Maybe I shouldn’t have included those 114 words in the “CIA” file, since it’s so “me, me, me.” But hey, that’s how this guy reaches out to people. The basic form is, Wow, I am so great and awesome, and I know you appreciate that, so you’re great, too. I include you in my awesomeness.
So it’s hard to know what to put in the “focusing on others” category, and what is purely “focusing on me.”
A side note about the part about him and the media: He mentioned one actual error that one reporter had committed (a TIME reporter failed to see the bust of MLK in the Oval Office, and reported it was missing) — and then corrected right away as soon as he knew it was wrong. Which is what reporters do, immediately, when they report things that aren’t right. Trump, of course, uses the incident to suggest that this is but one example of the dishonesty of the media. (At least, that seems to be what he’s saying. As usual, it’s a bit hard to parse. At one point, he’s excusing the mistake; at another, he’s attaching universal significance to it.)
Note that Trump couldn’t even tell this anecdote without an extensive, childishly pathetic digression about how awesome he is: “So a reporter for Time magazine — and I have been on there cover, like, 14 or 15 times. I think we have the all-time record in the history of Time Magazine. Like, if Tom Brady is on the cover, it’s one time, because he won the Super Bowl or something, right? (Laughter.) I’ve been on it for 15 times this year. I don’t think that’s a record, Mike, that can ever be broken. Do you agree with that? What do you think?” Just, wow.
And how were the media being dishonest? By truly reporting a simple fact: The crowd that turned out for Trump’s inauguration was smaller than those for Obama in 2009 and 2013. This is obviously, clearly true, whether you go by photographs or Metro ridership. Here’s the 2009 crowd, and here’s the 2017 crowd.

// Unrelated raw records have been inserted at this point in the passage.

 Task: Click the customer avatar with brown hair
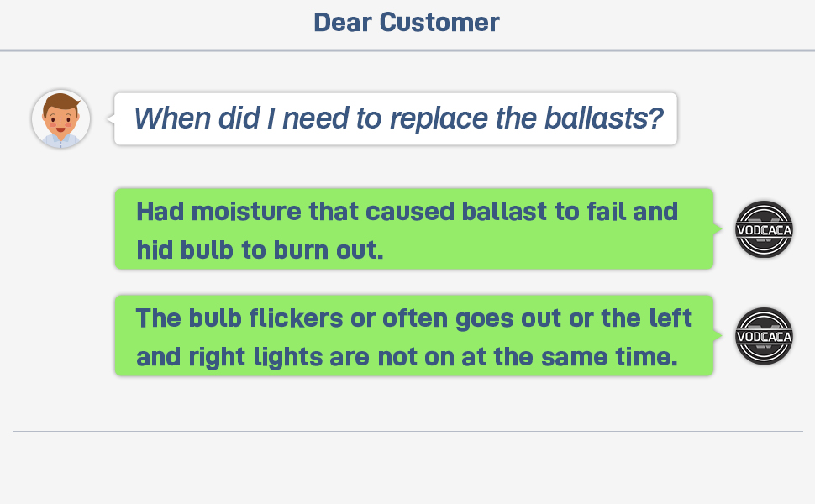pos(60,119)
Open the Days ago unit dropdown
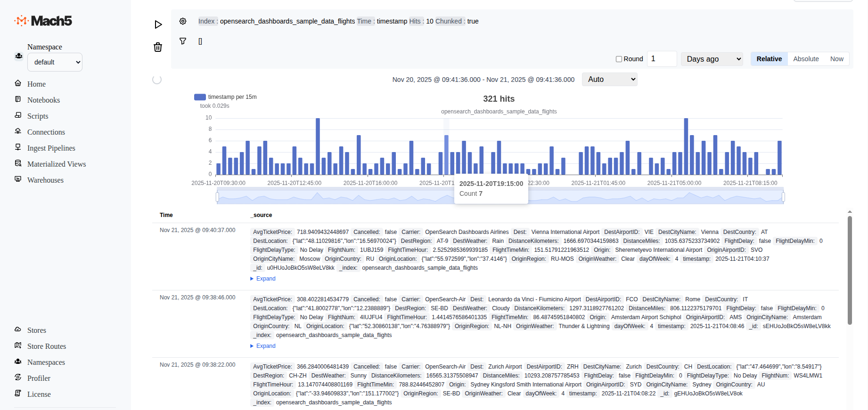This screenshot has height=410, width=868. point(712,59)
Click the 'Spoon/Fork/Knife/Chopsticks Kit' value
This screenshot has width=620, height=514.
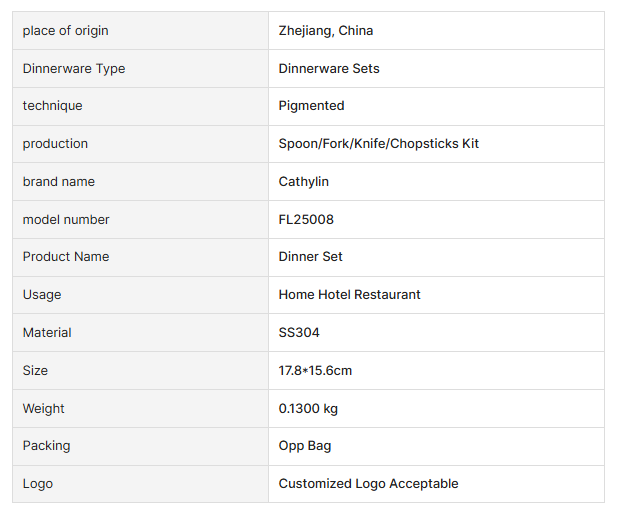tap(379, 144)
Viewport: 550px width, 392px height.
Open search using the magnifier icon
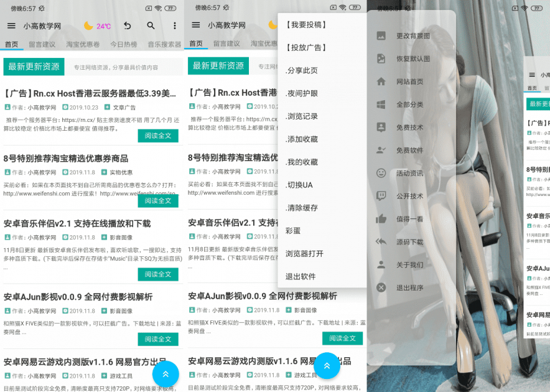click(x=151, y=26)
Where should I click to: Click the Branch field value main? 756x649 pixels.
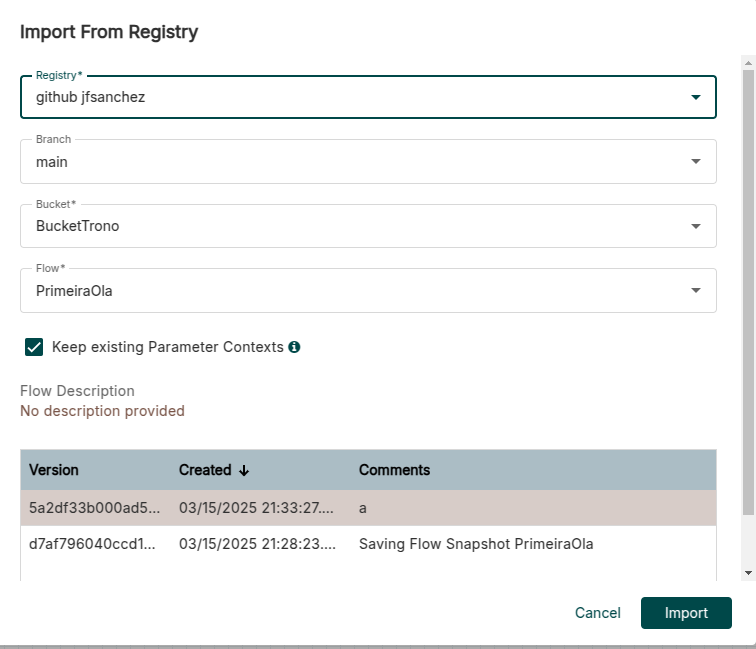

And it’s no big deal. Only the most fragile and insecure of men would be bothered by such a fact being reported. Hey, it was raining — so who cares, right?

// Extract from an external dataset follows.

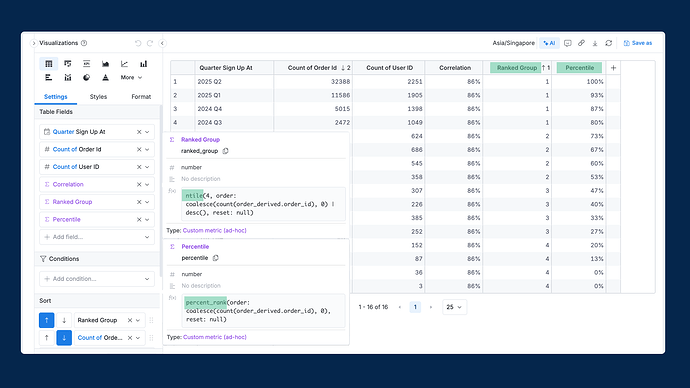Viewport: 690px width, 388px height.
Task: Toggle ascending sort for Ranked Group
Action: coord(47,320)
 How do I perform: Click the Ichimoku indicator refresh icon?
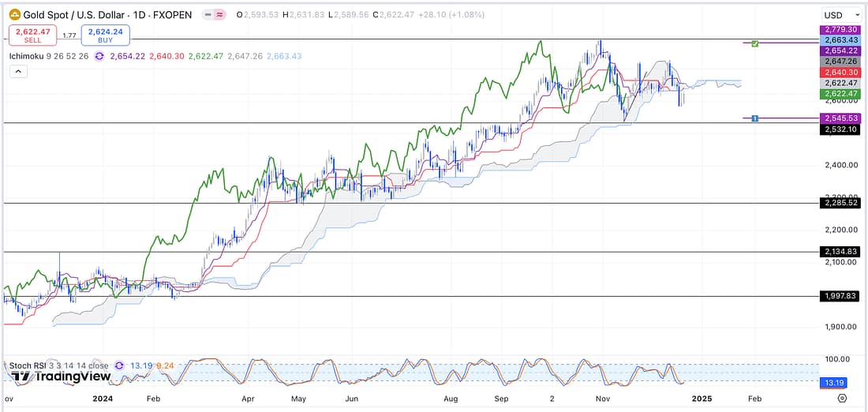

Trump cares. Trump cares bigly. And therefore, so do his people.
That same day, we were treated to what may have been the most extraordinary White House press briefing in history — and hey, this was just the press secretary’s first outing! He marked the occasion by fuming at the reporters that lies were truth and truth was lies. His lies were patently obvious ones, easily refuted. And after spouting these lies, he stormed off without taking questions, which would have been remarkable in itself.

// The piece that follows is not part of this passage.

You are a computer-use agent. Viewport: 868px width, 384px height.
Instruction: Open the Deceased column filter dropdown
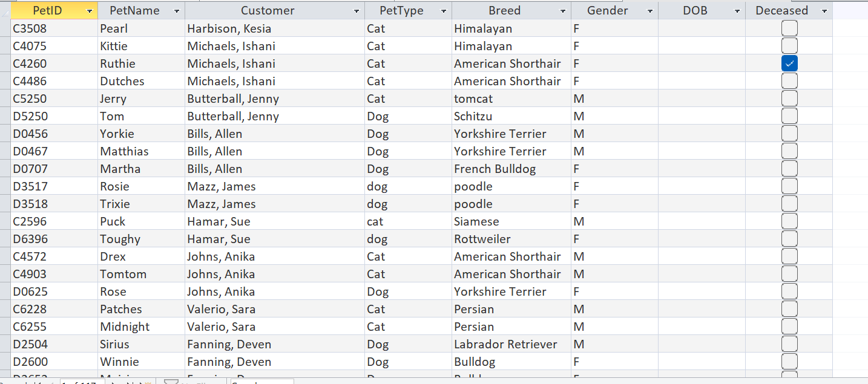[x=824, y=10]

Already, this guy has made us nostalgic for the honesty, affability and quiet reason of Ron Ziegler.
OK, so a new administration’s rookie press secretary gets up and makes a jackass of himself in his first at bat. So you acknowledge it and move on, right? You hope to do better in the next game.
Nope. Not this team. The media’s refusal to embrace this lie about how many people attended the inauguration is, in their minds, the first crisis of the new administration, and calls for lashing out and circling the wagons.
The next morning, Kellyanne Conway responded to Chuck Todd’s questions about Sean Spicer’s bizarre performance by saying:
Don’t be so overly dramatic about it, Chuck. You’re saying it’s a falsehood, and they’re giving — our press secretary, Sean Spicer, gave alternative facts to that.
And she was serious about that! Watch the video below.
OK, so now you have it: This new administration that was going to “Make America Great Again” spent its first weekend in power engaging in a full-court press insisting that a lie was true. Insisting adamantly, because this utterly trivial matter is of the highest importance to this crowd, because anything bearing on his fragile ego is of the highest importance to the new president!
And that the new president kicked off this farce while standing in front of a monument to patriots who died in the darkness, without credit or acclaim, transforms what might otherwise be low comedy into obscenity.